Criticize My iSCSI Setup!

Hello! I wanted to post my iSCSI setup and my results to see if anyone can point out anything I can improve on and if these results are expected. For a general overview, I am trying to implement TrueNAS Scale in my environment as a shared storage device for my virtual machines. I have 3 hosts each with ~15 VM’s doing various things… we can delve more into their actual functions if anyone is curious. I am not a data engineer or expert in this field. Data engineering is maybe 10% of my scope of work so please don’t crucify me too bad…

A couple of notes…

  • TrueNAS Scale 25.10.1

  • Not going to harp on hardware too much because I don’t really have the option to acquire new hardware unless we are talking a really cheap upgrade…

  • x12 8Tb HDD’s in a raidz2 and one 1Tb SSD for cache vdev

  • x2 25gbps Mellanox NIC’s for TrueNAS & ESXi

  • 256GB of ECC RAM

  • x2 Intel(R) Xeon(R) Gold 6136 CPU @ 3.00GHz

  • Using VMFS 6 on vCenter / ESXi / vSphere

  • Using MPiO Round Robin

I am going to attach pictures of my configuration as well as a CrystalDiskMark result on a virtual machine on one of my hosts using iSCSI as the datastore source :slight_smile:

Check your arc_summary to see if you are even gettting any benifit from L2ARC with your 256 GB of RAM. You might be better off looking at SLOG for sync writes but it’s there are device requirements. Block type storage is recommended at 50% usage or under.
this should be the L2ARC and SLOG section for 25.10

BLOCK STORAGE

2 Likes

Awesome, I will investigate this more. Thank you for the resources.

What about my multipathing setup? Did I set that up correctly? As you can see I bonded two 25gbps interfaces together for each bond and then used those bonds as paths for round robin. I’ve done some pretty extensive back and forth with different configurations and I seem to get the best performance with this networking setup. I also have Jumbo Frames enabled across the board.

I am not familiar with the networking aspect. I don’t know if that is called ‘multipath’ or something else, like ‘multichannel’ Others should comment. I just went with a quick reply on what I knew the resources for.

:scream:

“Multipath” is a SAS feature—no longer supported by SCALE/CE.
“Multichannel” is for SMB.
“Link aggregation” is the term you’re looking for. But 2*25G is not a 50G link.
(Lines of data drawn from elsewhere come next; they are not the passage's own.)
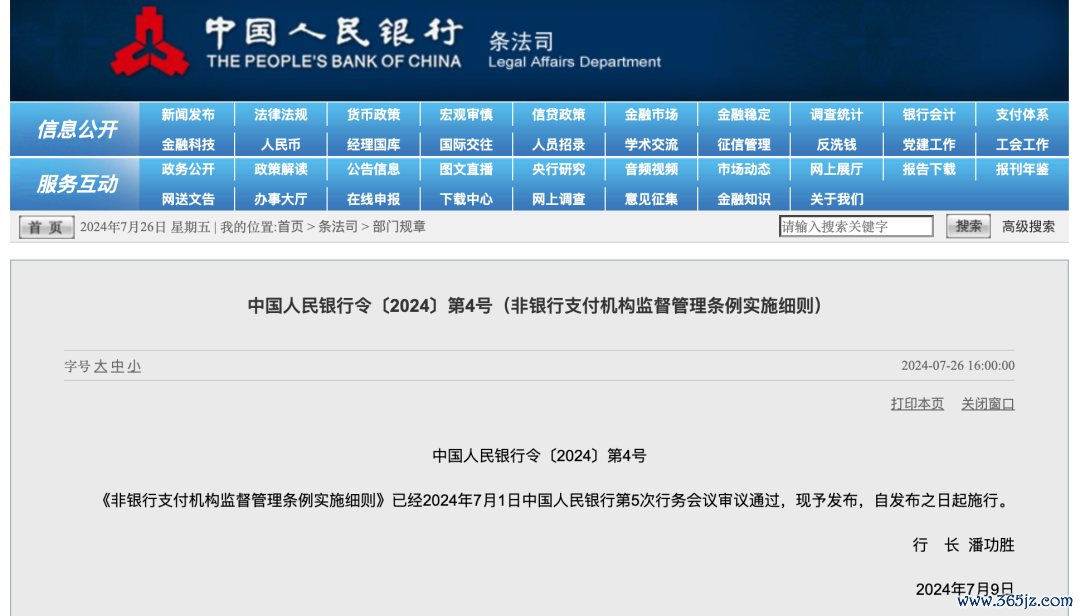Screen dimensions: 1080x616
Task: Open 下载中心 download center
Action: 466,199
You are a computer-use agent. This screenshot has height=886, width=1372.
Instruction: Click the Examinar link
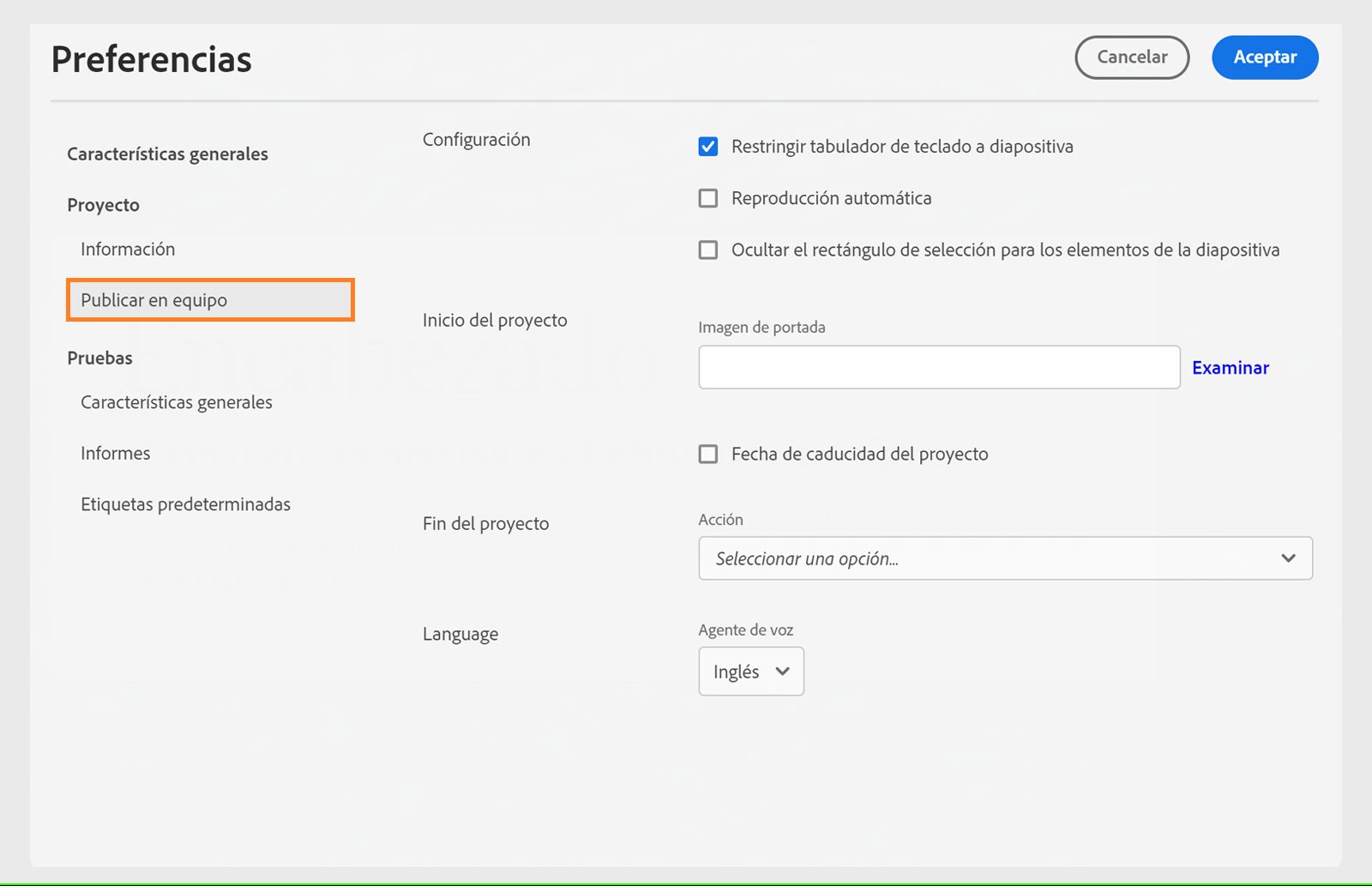1230,368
I suspect that Crystal DiskMark results are massively helped by RAM caching.
Actual results from 15 clients competing for IOPS on a single vdev are unlikely to match these expectations.

1 Like

Could you elaborate further instead of just an emoji…? Is that bad or good? Is 12 disks not enough for iSCSI?
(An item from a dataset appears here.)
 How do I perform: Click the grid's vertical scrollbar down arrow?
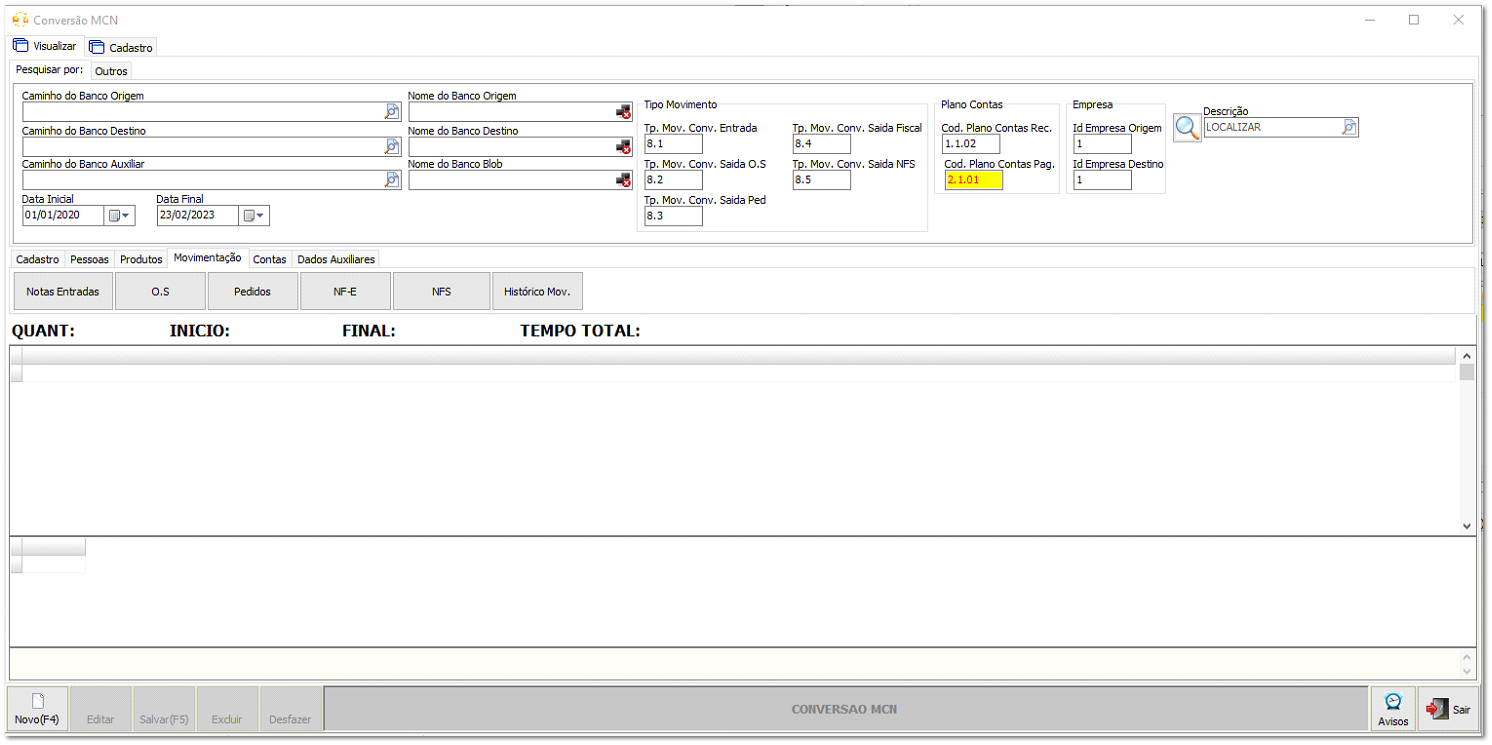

I understand that I am using link aggregation by bonding two interfaces but is multipathing not just…using multiple paths? I am aware bonding two interfaces together does not produce double throughput / speed. I am just trying to maximize my performance with what I have.
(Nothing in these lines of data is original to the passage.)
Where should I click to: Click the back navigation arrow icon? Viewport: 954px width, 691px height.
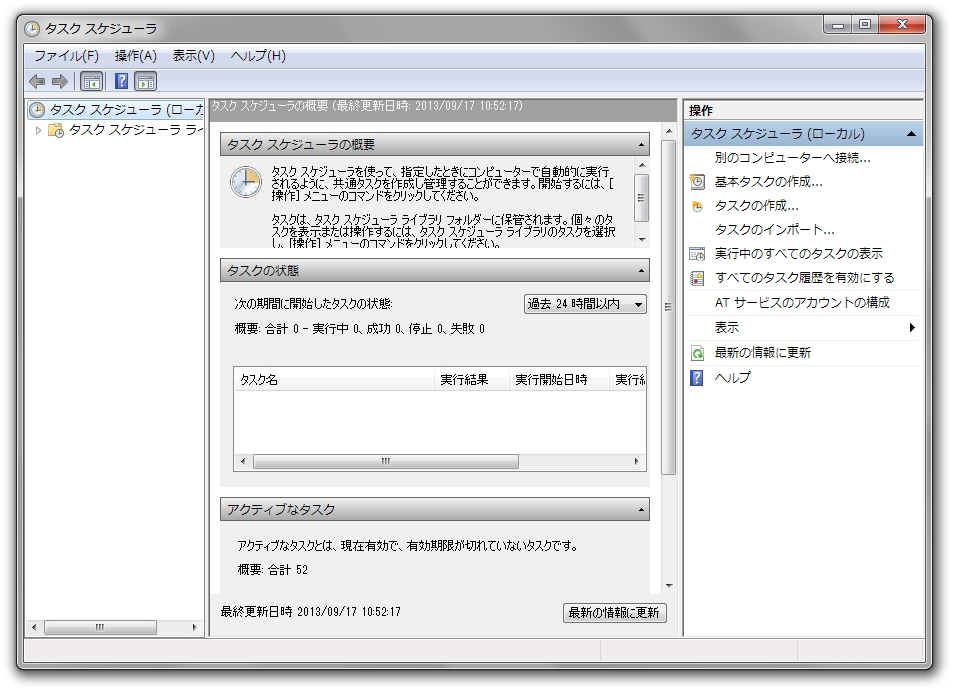[x=37, y=80]
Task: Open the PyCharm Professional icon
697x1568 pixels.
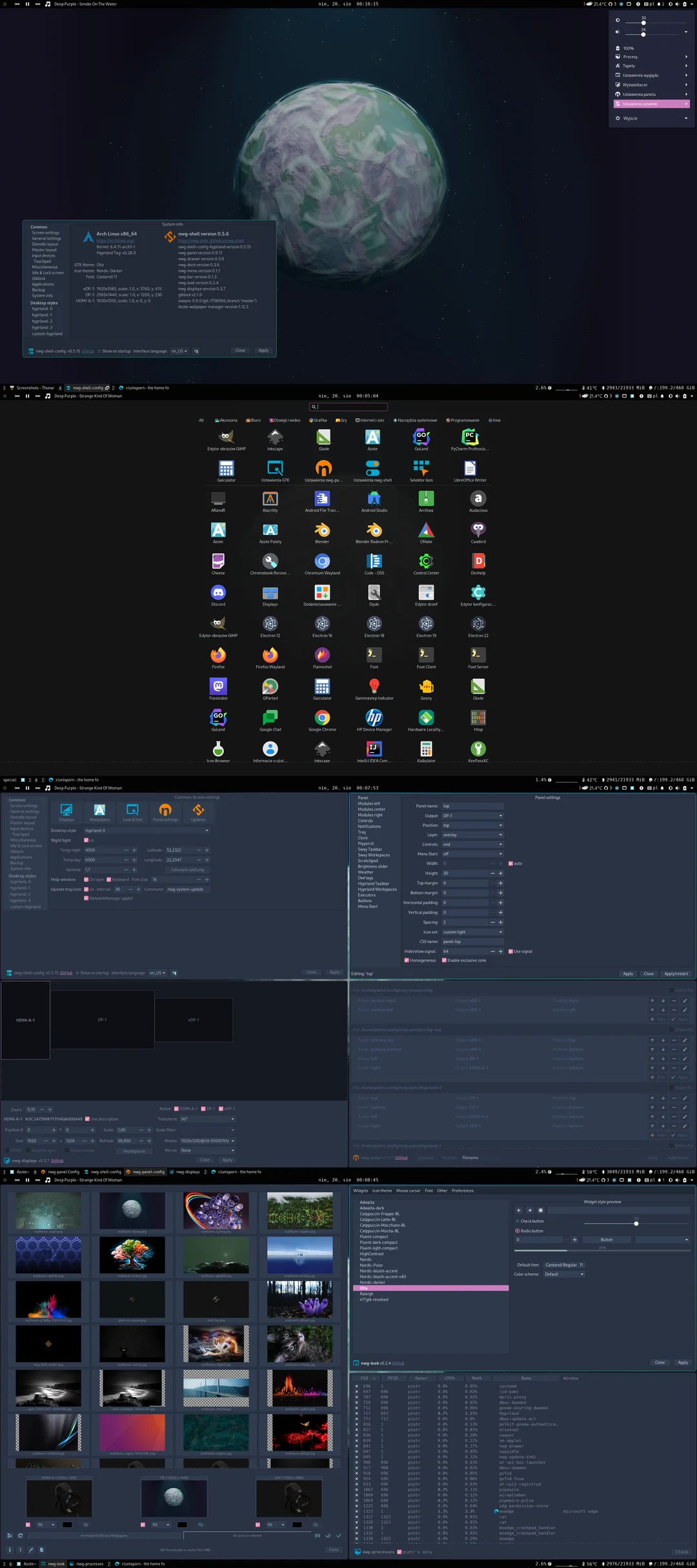Action: (x=469, y=437)
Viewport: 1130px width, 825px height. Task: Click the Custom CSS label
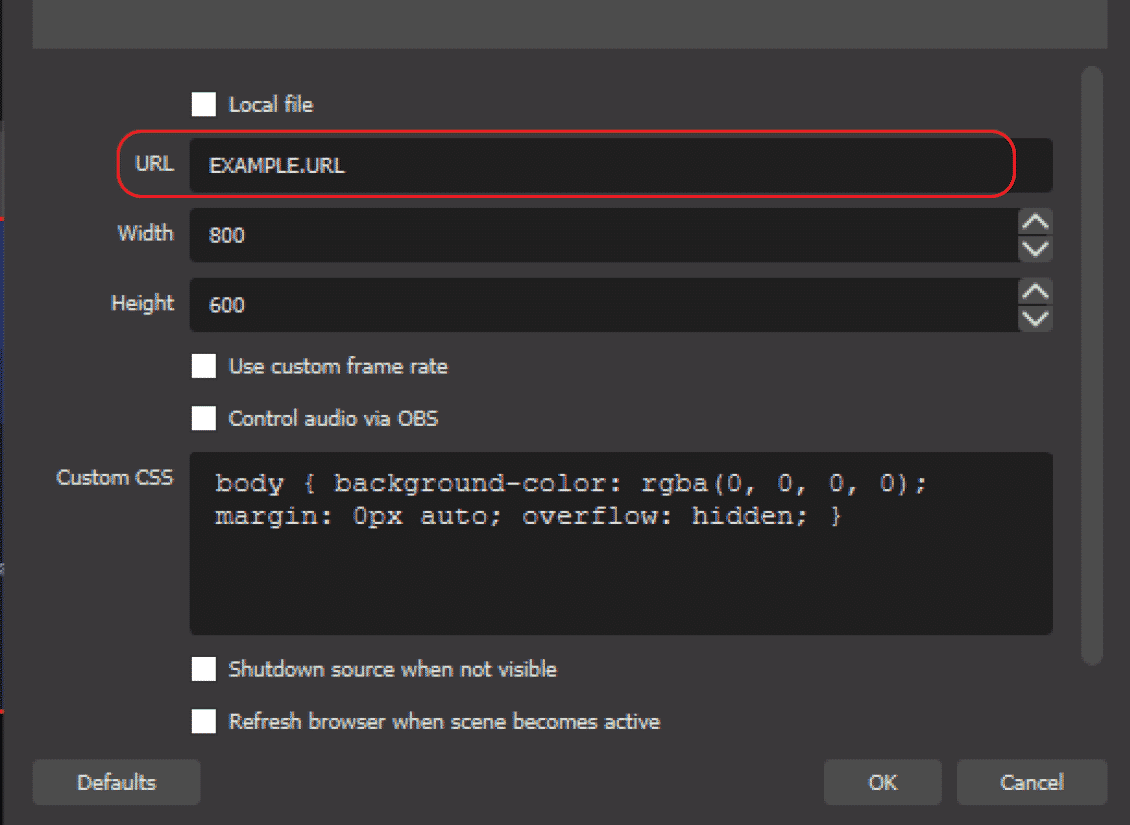coord(115,477)
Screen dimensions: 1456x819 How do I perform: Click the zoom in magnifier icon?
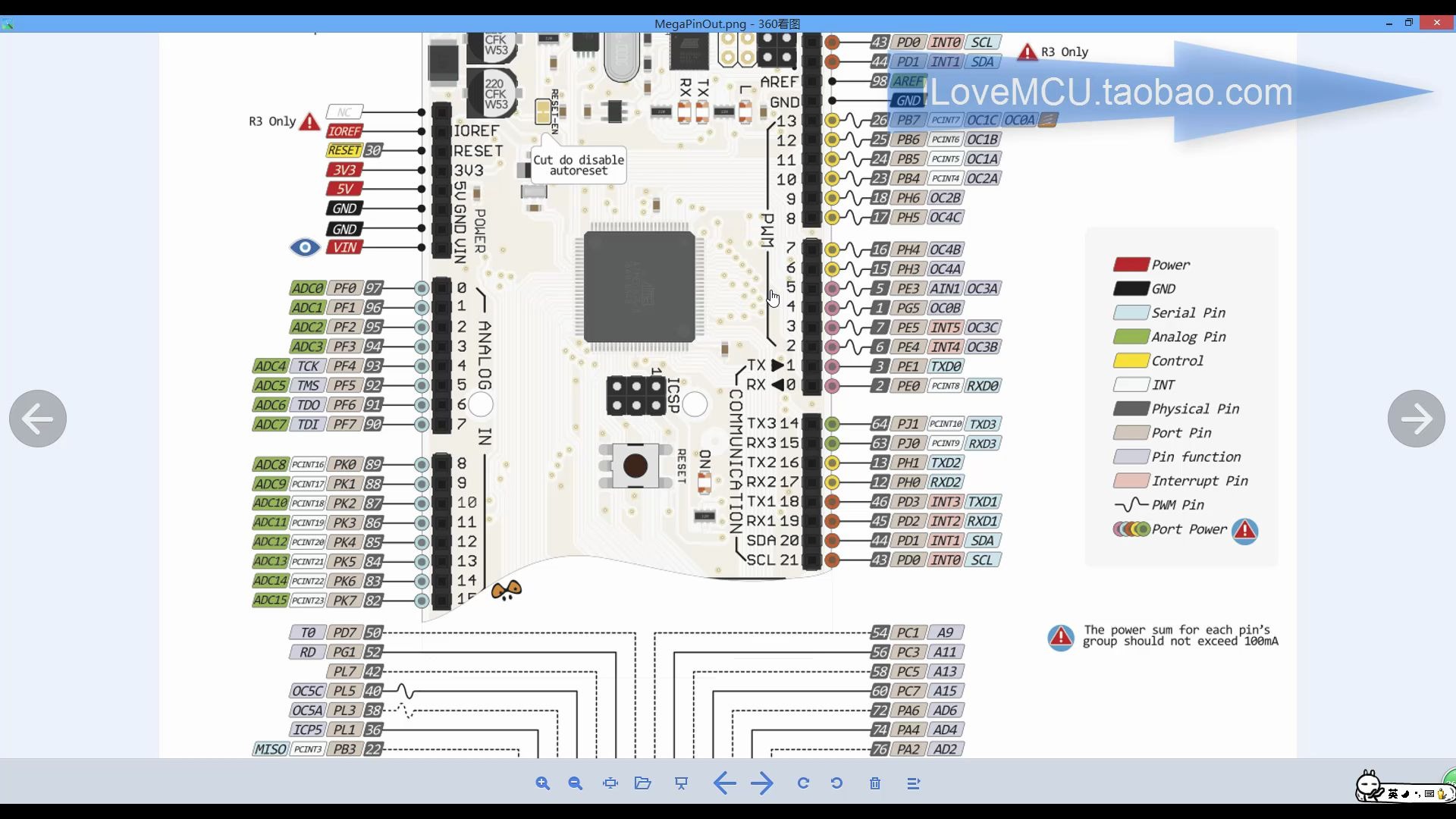point(543,783)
If I move the entirety of one host’s VM’s to my iSCSI datastore, during regular business hours, I see about a third of my performance lost if I run CrystalDiskMark again. I thought these were decent numbers but given your reaction to my post I am starting to think I should just drop iSCSI / TrueNAS all together if I don’t have the appropriate hardware.

Edit: Here is what I changed to switch to round robin in vCenter. Part of the reason I was under the impression I was using MPiO.

image

The path to success for block storage article talks about performance. You have about 76% space used on your current pool. We can’t recommend multiple mirror VDEVs because you would have to change a lot of drives and the %50 used or under for block storage recommendations.

If you read those articles, I think you will look just like that emoji. I don’t think there are any real recommendations we could make for your system except read the articles and plan for a new system. There is also a pool layout whitepaper that talks about IOPS, read, write, etc of the layouts.
iX Systems pool layout whitepaper

That’s 76% reserved for a thick provisioned zvol… that is currently almost empty.
So the recommendation is still be to switch to 6 striped mirrors but use no more than half of the 48 TB space.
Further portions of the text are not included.